* **TASK DETAILS**
Copy every line of text from the items below word for word, leaving out the pictures.

* **SUPPLIED RECORDS**

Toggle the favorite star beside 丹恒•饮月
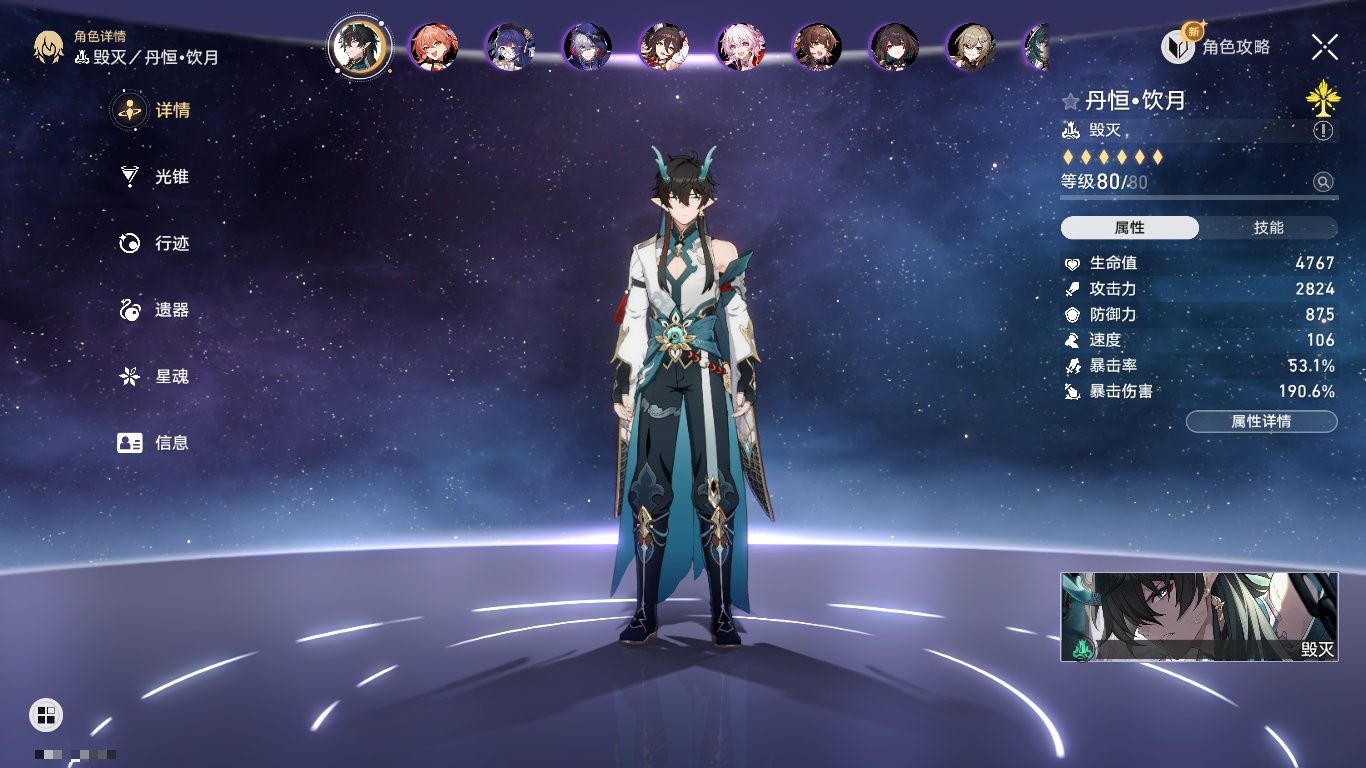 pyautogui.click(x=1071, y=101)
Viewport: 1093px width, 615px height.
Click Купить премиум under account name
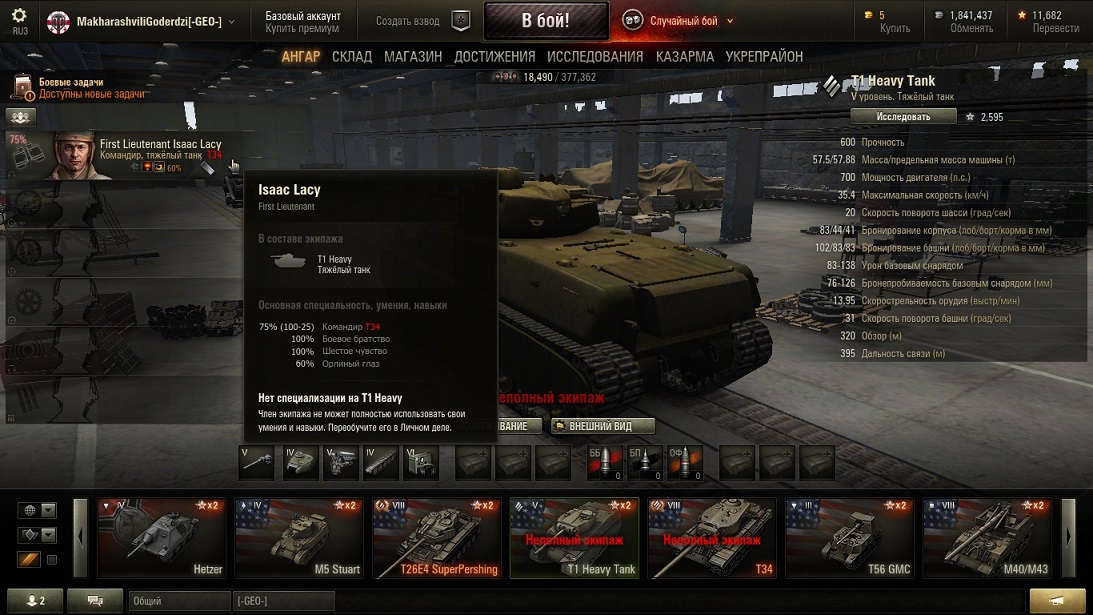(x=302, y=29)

* **TASK RESPONSE**
Toggle the favorite star beside 丹恒•饮月
 pyautogui.click(x=1071, y=101)
Viewport: 1093px width, 615px height.
Click Купить премиум under account name
(x=302, y=29)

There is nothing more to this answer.